An Evidence-based Approach to Fall Risk Assessment
Roni L. Cummings, RN, MSN, Quality Resource Management, Phoenix Children's Hospital, Phoenix, AZ, USA
Background: The Joint Commission of Accreditation of Healthcare Organizations has identified a national patient safety goal to monitor the risk for falling and to reduce the risk of injury from falls (JCAHO, 2004). Assessment tools developed for the adult population are not appropriate for use in pediatrics. This study was undertaken to determine risk factors for pediatric falls in an inpatient setting and to develop a fall risk assessment tool. Methods: Systematic review of the literature was performed to evaluate pediatric fall risk. No pediatric studies were found, nor was a pediatric fall risk assessment tool identified. Occurrence reports of falls in a pediatric acute care setting were reviewed. Seventy-eight inpatient medical records with a fall were reviewed and compared with 78 age and diagnosis-matched controls that did not fall to determine fall risk factors. Results: Twenty-eight factors were identified as potentially related to a fall.
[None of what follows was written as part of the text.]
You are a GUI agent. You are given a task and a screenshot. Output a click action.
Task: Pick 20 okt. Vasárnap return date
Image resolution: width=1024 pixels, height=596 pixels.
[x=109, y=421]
Higher incidence of falls was noted with toddlers who had parents present and among patients with a co-morbid diagnosis of ADHD. Environmental factors were also identified. A tool, incorporating these findings, was constructed using six categories similar to the Morse scale (Williams, 2002) After expert validity testing, the tool was piloted for daily assessment of fall risk. Results from the pilot testing indicated that environmental and developmental factors were more likely to be associated with a fall. Of those evaluated, less than 5% of patients fell. Falls occurred more often in the evening hours. No serious injury occurred from falls during the pilot phase. Conclusions: Pediatric fall risk assessment data will be used to develop a fall prevention program and forenhancing family and staff education for preventing harm from falls in the pediatric inpatient setting.